Task details =>
Using the material that follows, identify and copy each line with the string "Given".

Data provided =>

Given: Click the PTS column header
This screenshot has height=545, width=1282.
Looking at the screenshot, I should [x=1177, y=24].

* * *

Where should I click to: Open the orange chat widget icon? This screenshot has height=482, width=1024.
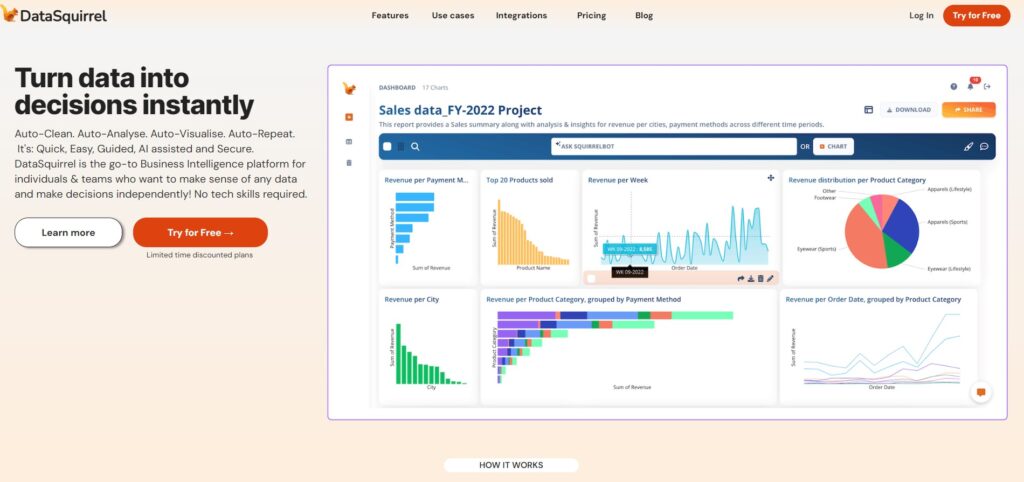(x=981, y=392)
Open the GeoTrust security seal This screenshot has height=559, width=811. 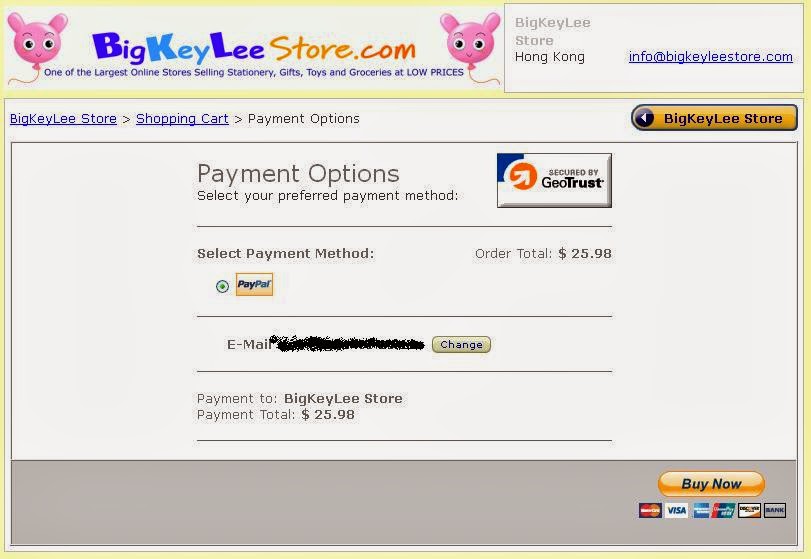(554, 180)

---

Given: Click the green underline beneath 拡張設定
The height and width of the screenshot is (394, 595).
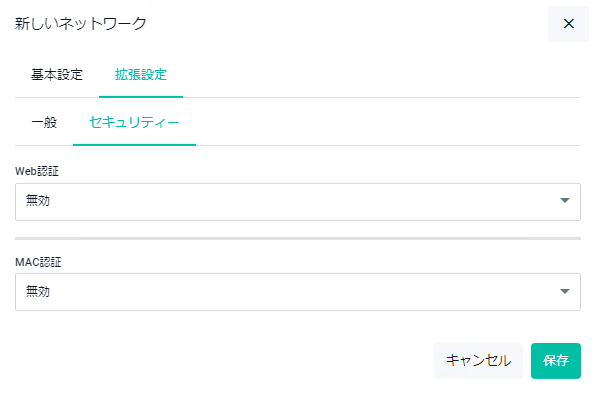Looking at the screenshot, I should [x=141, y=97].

Result of the task =>
Given: Click the PTS column header
Given: Click the green underline beneath 拡張設定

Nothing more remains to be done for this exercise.